Set problem: Reproduce the listing below word for word, but leave out the pictures.

↓

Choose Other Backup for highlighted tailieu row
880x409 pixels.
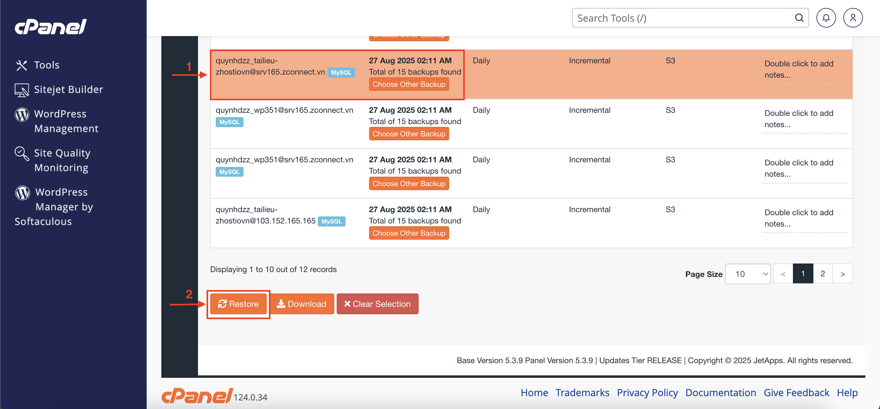pyautogui.click(x=409, y=84)
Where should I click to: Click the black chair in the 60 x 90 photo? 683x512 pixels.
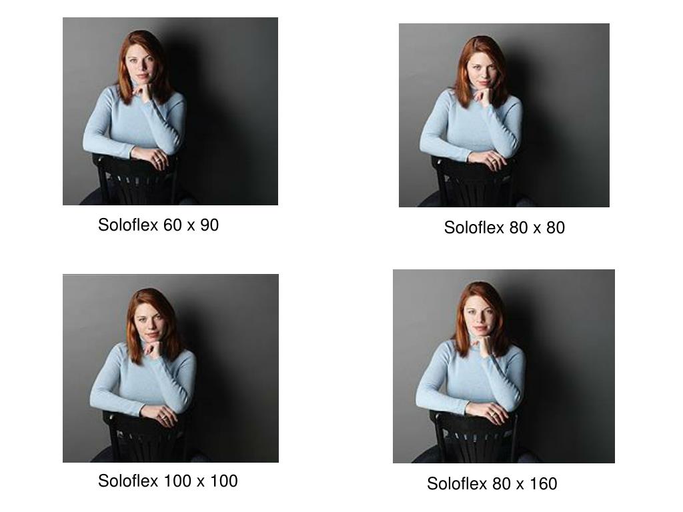pos(136,181)
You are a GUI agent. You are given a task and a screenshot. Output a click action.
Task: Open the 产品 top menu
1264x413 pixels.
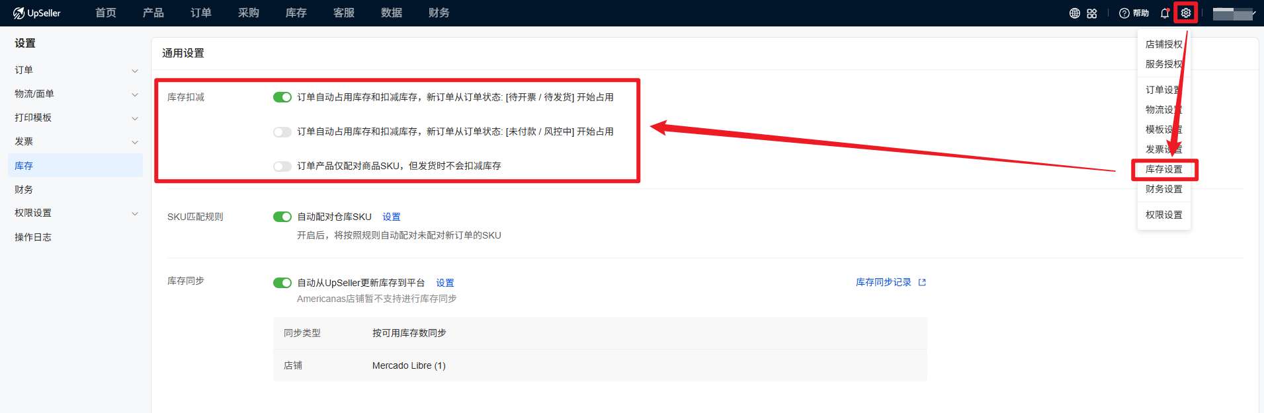click(153, 13)
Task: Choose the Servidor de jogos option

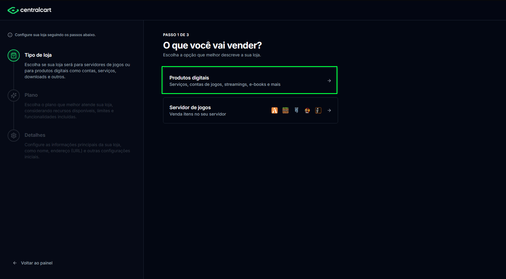Action: [x=251, y=110]
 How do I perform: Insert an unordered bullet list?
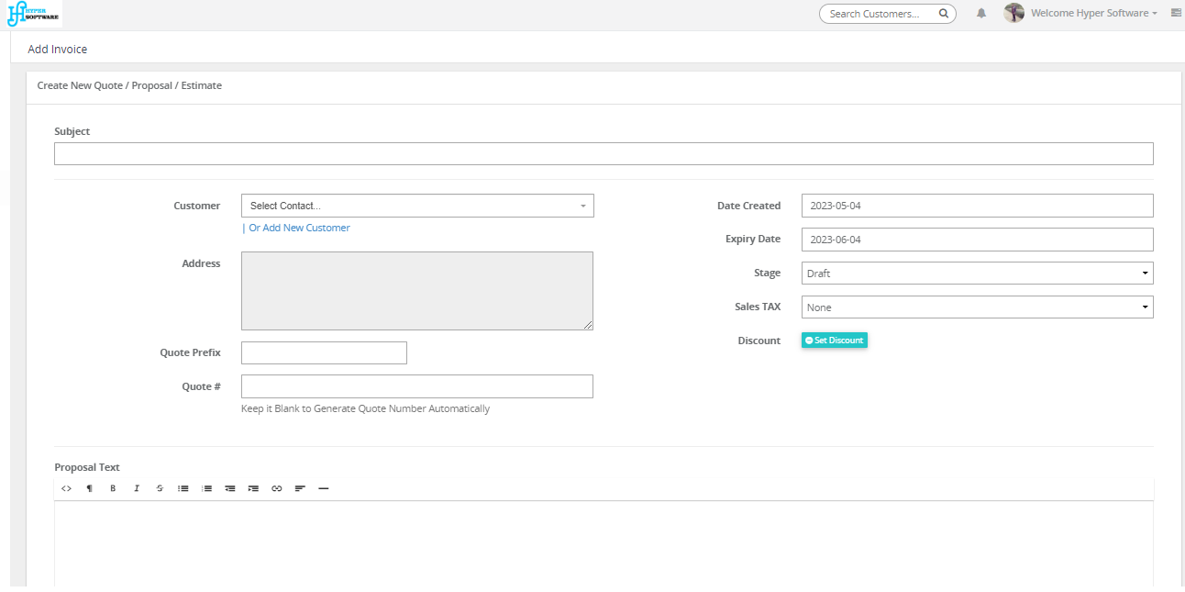[183, 488]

↑

Answer to the exercise:
Choose Other Backup for highlighted tailieu row
880x409 pixels.
pyautogui.click(x=409, y=84)
Where should I click to: Click the black chair in the 60 x 90 photo? 683x512 pixels.
pos(136,181)
You are a GUI agent. You are given a task and a screenshot. Output a click action.
Task: Open the 产品 top menu
1264x413 pixels.
click(153, 13)
Task: Choose the Servidor de jogos option

Action: [x=251, y=110]
 How do I perform: Insert an unordered bullet list?
[183, 488]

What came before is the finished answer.